(TASK TO CARRY OUT):
Below are some records; retype all of them exactly.

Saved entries
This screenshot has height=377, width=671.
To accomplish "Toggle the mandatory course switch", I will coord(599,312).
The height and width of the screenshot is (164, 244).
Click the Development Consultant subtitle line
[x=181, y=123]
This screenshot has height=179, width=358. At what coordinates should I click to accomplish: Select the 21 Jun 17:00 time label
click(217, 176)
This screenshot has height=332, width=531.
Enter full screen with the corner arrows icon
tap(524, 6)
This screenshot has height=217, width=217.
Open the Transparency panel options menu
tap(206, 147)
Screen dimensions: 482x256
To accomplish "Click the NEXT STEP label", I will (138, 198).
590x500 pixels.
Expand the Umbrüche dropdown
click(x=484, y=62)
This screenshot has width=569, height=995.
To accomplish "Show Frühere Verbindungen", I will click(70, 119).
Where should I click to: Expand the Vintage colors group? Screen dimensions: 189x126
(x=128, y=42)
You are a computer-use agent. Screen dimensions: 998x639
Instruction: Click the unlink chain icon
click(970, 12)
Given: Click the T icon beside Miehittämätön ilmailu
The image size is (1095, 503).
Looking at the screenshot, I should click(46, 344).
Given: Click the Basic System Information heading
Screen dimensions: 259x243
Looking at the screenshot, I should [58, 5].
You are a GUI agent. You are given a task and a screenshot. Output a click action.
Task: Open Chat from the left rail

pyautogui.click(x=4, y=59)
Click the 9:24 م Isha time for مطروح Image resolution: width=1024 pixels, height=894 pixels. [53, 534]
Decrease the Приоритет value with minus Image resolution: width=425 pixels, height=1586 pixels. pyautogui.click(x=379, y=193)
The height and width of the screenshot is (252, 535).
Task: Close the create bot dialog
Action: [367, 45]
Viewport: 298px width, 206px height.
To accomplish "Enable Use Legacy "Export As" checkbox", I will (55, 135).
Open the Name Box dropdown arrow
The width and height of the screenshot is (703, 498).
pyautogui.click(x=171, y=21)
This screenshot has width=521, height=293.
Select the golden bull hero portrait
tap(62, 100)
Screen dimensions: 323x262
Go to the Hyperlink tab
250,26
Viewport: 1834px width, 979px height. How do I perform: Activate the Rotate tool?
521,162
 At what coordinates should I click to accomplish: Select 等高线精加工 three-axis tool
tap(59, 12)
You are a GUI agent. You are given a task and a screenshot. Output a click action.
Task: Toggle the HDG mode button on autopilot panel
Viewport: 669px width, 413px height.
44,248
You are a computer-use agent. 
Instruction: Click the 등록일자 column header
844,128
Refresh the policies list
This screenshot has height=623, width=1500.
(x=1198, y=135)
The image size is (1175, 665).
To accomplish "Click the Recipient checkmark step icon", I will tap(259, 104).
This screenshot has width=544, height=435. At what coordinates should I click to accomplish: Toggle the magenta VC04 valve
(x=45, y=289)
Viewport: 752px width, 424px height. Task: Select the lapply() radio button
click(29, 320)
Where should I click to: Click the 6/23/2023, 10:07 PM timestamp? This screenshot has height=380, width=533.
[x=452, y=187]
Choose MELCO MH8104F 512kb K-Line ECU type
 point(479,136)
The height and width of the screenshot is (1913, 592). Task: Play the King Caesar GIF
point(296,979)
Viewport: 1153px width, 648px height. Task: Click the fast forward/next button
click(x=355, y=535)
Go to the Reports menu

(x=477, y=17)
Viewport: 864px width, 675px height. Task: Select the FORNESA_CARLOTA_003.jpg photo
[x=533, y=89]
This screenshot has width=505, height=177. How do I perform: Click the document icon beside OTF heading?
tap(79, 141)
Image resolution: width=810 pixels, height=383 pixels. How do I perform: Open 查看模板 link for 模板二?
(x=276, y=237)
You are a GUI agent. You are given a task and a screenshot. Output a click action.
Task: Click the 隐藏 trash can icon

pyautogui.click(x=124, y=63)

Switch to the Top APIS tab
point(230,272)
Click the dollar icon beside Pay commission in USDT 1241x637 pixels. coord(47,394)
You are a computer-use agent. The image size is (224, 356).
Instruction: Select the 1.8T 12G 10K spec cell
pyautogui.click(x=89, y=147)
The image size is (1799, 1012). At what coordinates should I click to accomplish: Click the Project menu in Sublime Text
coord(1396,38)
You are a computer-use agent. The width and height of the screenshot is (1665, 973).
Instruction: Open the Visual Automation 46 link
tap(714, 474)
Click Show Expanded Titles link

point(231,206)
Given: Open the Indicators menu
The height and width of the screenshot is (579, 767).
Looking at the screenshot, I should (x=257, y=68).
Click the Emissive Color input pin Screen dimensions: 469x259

(SOLVED PROBLEM):
This screenshot has height=377, width=671.
To accomplish "Toggle the mandatory course switch", I will coord(599,312).
The height and width of the screenshot is (164, 244).
Click the Development Consultant subtitle line
[x=181, y=123]
This screenshot has height=179, width=358. At what coordinates should I click to accomplish: Select the 21 Jun 17:00 time label
click(217, 176)
This screenshot has height=332, width=531.
Enter full screen with the corner arrows icon
tap(524, 6)
This screenshot has height=217, width=217.
Open the Transparency panel options menu
tap(206, 147)
Screen dimensions: 482x256
To accomplish "Click the NEXT STEP label", I will (138, 198).
590x500 pixels.
Expand the Umbrüche dropdown
click(x=484, y=62)
This screenshot has width=569, height=995.
To accomplish "Show Frühere Verbindungen", I will click(70, 119).
Where should I click to: Expand the Vintage colors group? Screen dimensions: 189x126
(x=128, y=42)
You are a computer-use agent. Screen dimensions: 998x639
Instruction: Click the unlink chain icon
click(970, 12)
Given: Click the T icon beside Miehittämätön ilmailu
The image size is (1095, 503).
Looking at the screenshot, I should click(46, 344).
Given: Click the Basic System Information heading
Screen dimensions: 259x243
Looking at the screenshot, I should [58, 5].
You are a GUI agent. You are given a task and a screenshot. Output a click action.
Task: Open Chat from the left rail

pyautogui.click(x=4, y=59)
Click the 9:24 م Isha time for مطروح Image resolution: width=1024 pixels, height=894 pixels. [53, 534]
Decrease the Приоритет value with minus Image resolution: width=425 pixels, height=1586 pixels. pyautogui.click(x=379, y=193)
The height and width of the screenshot is (252, 535).
Task: Close the create bot dialog
Action: [367, 45]
Viewport: 298px width, 206px height.
To accomplish "Enable Use Legacy "Export As" checkbox", I will (55, 135).
Open the Name Box dropdown arrow
The width and height of the screenshot is (703, 498).
pyautogui.click(x=171, y=21)
This screenshot has width=521, height=293.
Select the golden bull hero portrait
tap(62, 100)
Screen dimensions: 323x262
Go to the Hyperlink tab
250,26
Viewport: 1834px width, 979px height. How do I perform: Activate the Rotate tool?
521,162
 At what coordinates should I click to accomplish: Select 等高线精加工 three-axis tool
tap(59, 12)
You are a GUI agent. You are given a task and a screenshot. Output a click action.
Task: Toggle the HDG mode button on autopilot panel
Viewport: 669px width, 413px height.
44,248
You are a computer-use agent. 
Instruction: Click the 등록일자 column header
844,128
Refresh the policies list
This screenshot has height=623, width=1500.
(x=1198, y=135)
The image size is (1175, 665).
To accomplish "Click the Recipient checkmark step icon", I will tap(259, 104).
This screenshot has width=544, height=435. At what coordinates should I click to accomplish: Toggle the magenta VC04 valve
(x=45, y=289)
Viewport: 752px width, 424px height. Task: Select the lapply() radio button
click(29, 320)
Where should I click to: Click the 6/23/2023, 10:07 PM timestamp? This screenshot has height=380, width=533.
[x=452, y=187]
Choose MELCO MH8104F 512kb K-Line ECU type
 point(479,136)
The height and width of the screenshot is (1913, 592). Task: Play the King Caesar GIF
point(296,979)
Viewport: 1153px width, 648px height. Task: Click the fast forward/next button
click(x=355, y=535)
Go to the Reports menu

(x=477, y=17)
Viewport: 864px width, 675px height. Task: Select the FORNESA_CARLOTA_003.jpg photo
[x=533, y=89]
This screenshot has width=505, height=177. How do I perform: Click the document icon beside OTF heading?
tap(79, 141)
Image resolution: width=810 pixels, height=383 pixels. How do I perform: Open 查看模板 link for 模板二?
(x=276, y=237)
You are a GUI agent. You are given a task and a screenshot. Output a click action.
Task: Click the 隐藏 trash can icon

pyautogui.click(x=124, y=63)

Switch to the Top APIS tab
point(230,272)
Click the dollar icon beside Pay commission in USDT 1241x637 pixels. coord(47,394)
You are a computer-use agent. The image size is (224, 356).
Instruction: Select the 1.8T 12G 10K spec cell
pyautogui.click(x=89, y=147)
The image size is (1799, 1012). At what coordinates should I click to accomplish: Click the Project menu in Sublime Text
coord(1396,38)
You are a computer-use agent. The width and height of the screenshot is (1665, 973).
Instruction: Open the Visual Automation 46 link
tap(714, 474)
Click Show Expanded Titles link

point(231,206)
Given: Open the Indicators menu
The height and width of the screenshot is (579, 767).
Looking at the screenshot, I should (x=257, y=68).
Click the Emissive Color input pin Screen dimensions: 469x259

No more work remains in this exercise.